Come giovani impegnati nel Progetto Policoro è doveroso ricordare il contributo del Pontefice emerito sulle tematiche che ruotano attorno al mondo del lavoro.

Mons. Mario Operti, direttore dell’Ufficio Cei per i problemi sociali e il lavoro negli anni 1994-2000 e fondatore del Progetto Policoro, descriveva il lavoro come un investimento, un’opera paziente di intelligenza e del cuore. Proprio l’intelligenza e il cuore, o meglio la carità e la verità erano così preziose al Santo Padre tant’è che il 29 giugno 2009 ci ha donato un’intera enciclica intitolata Caritas in veritate, da collocare nel filone dell’insegnamento sociale della Chiesa che offre risposte, tramite l’impegno operativo della carità, alla gravissima crisi economica, sociale, morale in cui è incorsa l’umanità di oggi.
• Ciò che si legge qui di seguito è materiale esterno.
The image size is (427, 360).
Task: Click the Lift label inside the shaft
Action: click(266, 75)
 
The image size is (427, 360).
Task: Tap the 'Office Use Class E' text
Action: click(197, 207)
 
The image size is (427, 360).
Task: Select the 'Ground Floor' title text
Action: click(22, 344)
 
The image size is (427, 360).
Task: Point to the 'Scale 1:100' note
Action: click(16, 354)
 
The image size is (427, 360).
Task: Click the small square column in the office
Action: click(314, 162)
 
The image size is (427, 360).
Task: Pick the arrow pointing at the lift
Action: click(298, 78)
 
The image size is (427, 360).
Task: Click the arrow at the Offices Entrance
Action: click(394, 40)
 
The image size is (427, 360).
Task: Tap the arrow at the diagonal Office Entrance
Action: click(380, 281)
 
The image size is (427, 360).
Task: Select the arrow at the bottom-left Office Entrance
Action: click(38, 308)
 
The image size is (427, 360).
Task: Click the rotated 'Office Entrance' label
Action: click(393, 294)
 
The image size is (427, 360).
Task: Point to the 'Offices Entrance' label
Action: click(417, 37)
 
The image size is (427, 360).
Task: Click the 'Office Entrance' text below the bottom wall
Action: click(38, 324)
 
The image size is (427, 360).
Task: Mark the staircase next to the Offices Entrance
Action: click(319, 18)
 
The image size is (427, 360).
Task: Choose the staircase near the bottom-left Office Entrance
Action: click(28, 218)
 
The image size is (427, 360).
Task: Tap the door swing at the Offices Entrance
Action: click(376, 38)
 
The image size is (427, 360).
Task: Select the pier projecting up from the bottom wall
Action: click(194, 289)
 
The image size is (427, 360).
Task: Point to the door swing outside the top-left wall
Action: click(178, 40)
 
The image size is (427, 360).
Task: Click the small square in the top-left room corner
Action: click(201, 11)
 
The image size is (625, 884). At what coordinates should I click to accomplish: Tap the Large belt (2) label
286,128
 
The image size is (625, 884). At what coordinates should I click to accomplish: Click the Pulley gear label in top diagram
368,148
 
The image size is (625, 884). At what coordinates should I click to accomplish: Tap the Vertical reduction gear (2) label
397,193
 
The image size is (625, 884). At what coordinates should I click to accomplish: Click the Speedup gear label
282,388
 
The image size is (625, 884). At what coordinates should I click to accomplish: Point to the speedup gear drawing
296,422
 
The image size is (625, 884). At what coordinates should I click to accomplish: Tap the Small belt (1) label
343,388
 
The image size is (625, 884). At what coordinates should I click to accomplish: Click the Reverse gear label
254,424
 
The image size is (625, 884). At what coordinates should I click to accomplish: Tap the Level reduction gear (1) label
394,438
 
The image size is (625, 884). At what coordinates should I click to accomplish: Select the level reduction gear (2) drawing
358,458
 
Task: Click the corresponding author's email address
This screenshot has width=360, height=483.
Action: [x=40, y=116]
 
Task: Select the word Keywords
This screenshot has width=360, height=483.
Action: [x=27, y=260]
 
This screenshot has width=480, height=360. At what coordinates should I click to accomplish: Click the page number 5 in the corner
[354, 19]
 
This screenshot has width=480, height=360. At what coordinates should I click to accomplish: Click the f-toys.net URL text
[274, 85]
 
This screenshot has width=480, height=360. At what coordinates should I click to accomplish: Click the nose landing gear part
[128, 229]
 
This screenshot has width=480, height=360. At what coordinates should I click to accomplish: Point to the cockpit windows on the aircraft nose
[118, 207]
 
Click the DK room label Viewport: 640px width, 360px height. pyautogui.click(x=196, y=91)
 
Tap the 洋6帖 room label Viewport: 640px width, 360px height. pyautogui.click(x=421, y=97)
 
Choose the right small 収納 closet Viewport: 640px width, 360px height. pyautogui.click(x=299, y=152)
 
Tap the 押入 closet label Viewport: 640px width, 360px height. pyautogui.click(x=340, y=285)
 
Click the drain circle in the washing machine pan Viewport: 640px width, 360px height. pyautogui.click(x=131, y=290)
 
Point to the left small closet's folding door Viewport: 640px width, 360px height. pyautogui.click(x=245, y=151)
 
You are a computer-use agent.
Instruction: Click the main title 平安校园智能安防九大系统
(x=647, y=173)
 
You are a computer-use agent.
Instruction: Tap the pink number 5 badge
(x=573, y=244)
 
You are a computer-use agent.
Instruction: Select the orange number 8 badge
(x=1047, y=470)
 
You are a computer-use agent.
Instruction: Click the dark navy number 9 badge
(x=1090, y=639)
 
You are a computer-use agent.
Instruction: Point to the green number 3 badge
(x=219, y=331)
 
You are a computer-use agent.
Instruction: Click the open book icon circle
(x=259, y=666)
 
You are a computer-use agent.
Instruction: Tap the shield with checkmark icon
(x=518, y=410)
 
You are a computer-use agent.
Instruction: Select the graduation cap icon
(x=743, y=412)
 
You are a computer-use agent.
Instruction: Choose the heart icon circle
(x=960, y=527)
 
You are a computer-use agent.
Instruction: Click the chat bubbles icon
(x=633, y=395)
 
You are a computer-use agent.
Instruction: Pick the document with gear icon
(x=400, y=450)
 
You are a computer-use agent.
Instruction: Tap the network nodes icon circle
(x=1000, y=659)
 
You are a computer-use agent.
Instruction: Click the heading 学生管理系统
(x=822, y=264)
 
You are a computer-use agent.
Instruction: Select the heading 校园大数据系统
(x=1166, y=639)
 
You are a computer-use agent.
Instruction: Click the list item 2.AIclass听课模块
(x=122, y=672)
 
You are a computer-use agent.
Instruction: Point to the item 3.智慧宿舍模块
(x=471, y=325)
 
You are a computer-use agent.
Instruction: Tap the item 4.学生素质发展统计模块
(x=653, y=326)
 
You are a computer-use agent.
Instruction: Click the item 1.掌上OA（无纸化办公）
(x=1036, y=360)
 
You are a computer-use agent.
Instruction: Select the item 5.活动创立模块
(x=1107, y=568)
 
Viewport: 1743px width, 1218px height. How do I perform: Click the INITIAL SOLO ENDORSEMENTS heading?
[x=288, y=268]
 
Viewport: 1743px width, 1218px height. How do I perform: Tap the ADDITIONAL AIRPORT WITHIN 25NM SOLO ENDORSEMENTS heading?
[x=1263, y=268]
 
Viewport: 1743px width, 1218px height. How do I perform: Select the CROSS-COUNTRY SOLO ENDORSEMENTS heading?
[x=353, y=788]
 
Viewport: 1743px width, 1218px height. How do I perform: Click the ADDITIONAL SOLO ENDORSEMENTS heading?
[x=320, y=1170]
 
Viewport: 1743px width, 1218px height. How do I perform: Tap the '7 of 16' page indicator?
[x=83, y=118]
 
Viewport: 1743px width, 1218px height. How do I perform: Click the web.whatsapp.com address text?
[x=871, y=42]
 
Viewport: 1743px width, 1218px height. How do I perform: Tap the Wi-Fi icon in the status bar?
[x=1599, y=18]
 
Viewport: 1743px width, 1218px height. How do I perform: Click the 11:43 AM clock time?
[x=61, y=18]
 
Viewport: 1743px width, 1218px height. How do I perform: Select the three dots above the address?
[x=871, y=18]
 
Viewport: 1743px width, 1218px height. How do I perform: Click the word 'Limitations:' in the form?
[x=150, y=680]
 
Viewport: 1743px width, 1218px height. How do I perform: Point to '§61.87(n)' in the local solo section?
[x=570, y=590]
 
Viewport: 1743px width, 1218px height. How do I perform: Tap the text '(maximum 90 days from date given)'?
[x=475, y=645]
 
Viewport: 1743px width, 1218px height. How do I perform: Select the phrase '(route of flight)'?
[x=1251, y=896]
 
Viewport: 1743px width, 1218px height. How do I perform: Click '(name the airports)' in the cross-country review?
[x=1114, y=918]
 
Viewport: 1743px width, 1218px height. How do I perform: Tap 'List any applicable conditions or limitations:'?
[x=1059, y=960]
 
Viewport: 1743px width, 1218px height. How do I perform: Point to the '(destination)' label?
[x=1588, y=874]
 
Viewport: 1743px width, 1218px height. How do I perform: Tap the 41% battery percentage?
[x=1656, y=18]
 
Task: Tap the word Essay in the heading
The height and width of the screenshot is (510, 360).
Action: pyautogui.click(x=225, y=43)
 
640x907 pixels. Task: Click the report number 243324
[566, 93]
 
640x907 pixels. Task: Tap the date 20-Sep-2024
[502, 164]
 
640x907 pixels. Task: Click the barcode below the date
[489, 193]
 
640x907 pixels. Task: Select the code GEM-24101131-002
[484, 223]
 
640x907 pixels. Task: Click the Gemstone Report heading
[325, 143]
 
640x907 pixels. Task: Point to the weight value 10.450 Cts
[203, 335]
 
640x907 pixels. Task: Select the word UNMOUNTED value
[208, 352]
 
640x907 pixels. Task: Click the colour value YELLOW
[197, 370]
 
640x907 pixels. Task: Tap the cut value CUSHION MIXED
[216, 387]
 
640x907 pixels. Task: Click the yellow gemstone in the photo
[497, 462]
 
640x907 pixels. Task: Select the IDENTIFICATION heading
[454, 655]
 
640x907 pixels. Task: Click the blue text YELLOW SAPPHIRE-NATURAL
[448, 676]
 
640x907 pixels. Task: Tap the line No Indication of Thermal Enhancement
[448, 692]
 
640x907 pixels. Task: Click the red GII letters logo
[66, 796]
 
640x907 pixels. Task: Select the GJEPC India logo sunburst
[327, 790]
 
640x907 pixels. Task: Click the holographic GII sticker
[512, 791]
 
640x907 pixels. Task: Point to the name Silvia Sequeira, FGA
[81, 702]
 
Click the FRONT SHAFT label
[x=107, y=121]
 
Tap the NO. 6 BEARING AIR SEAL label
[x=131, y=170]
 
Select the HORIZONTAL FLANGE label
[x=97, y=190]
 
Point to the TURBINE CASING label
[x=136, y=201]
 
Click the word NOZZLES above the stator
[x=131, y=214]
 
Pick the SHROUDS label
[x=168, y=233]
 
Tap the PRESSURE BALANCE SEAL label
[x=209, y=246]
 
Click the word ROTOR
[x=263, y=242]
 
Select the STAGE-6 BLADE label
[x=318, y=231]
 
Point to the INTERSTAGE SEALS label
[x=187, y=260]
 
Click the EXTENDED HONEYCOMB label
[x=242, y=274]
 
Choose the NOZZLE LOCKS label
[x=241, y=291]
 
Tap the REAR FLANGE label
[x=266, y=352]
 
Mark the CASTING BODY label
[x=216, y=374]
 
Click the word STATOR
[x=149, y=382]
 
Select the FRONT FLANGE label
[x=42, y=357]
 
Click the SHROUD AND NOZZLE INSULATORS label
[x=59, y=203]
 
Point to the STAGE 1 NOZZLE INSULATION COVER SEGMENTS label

La Caritas in veritate ci ricorda che ogni uomo, in quanto amato da Dio, riceve una vocazione e anche il lavoro è per l’uomo una vocazione. La Chiesa sostiene, conforta, incoraggia ogni sforzo diretto a garantire a tutti un lavoro sicuro, dignitoso e stabile, ed uno degli obiettivi indicato dal Papa nella sua Enciclica è proprio quello «dell'accesso al lavoro o del suo mantenimento, per tutti»

Sulla “definizione” di lavoro dignitoso, Benedetto XVI si è soffermato esplicitamente: «Che cosa significa la parola «decente» applicata al lavoro? Significa un lavoro che, in ogni società, sia l'espressione della dignità essenziale di ogni uomo e di ogni donna: un lavoro scelto liberamente, che associ efficacemente i lavoratori, uomini e donne, allo sviluppo della loro comunità; un lavoro che, in questo modo, permetta ai lavoratori di essere rispettati al di fuori di ogni discriminazione; un lavoro che consenta di soddisfare le necessità delle famiglie e di scolarizzare i figli, senza che questi siano costretti essi stessi a lavorare; un lavoro che permetta ai lavoratori di organizzarsi liberamente e di far sentire la loro voce; un lavoro che lasci uno spazio sufficiente per ritrovare le proprie radici a livello personale, familiare e spirituale; un lavoro che assicuri ai lavoratori giunti alla pensione una condizione dignitosa» (63).

È un monito alle coscienze di tutti ancora pienamente valido. L’incertezza circa le condizioni di lavoro e la disoccupazione dilagante, a lungo andare «minano la libertà e la creatività della persona e i suoi rapporti familiari e sociali con forti sofferenze sul piano psicologico spirituale».

Il Pontefice ribadisce che «il primo capitale da salvaguardare e valorizzare è l’uomo, la persona, nella sua integrità: “L’uomo infatti è l’autore, il centro e il fine di tutta la vita economico sociale”».

La carità e la verità fungono da faro e ci pongono davanti ad una sfida sempre nuova e creativa, che richiede impegno e determinazione.  L’insegnamento di Benedetto XVI offre un insostituibile sostegno spirituale per meglio orientarsi nella spesso complessa interpretazione della realtà e dei problemi in essa radicati.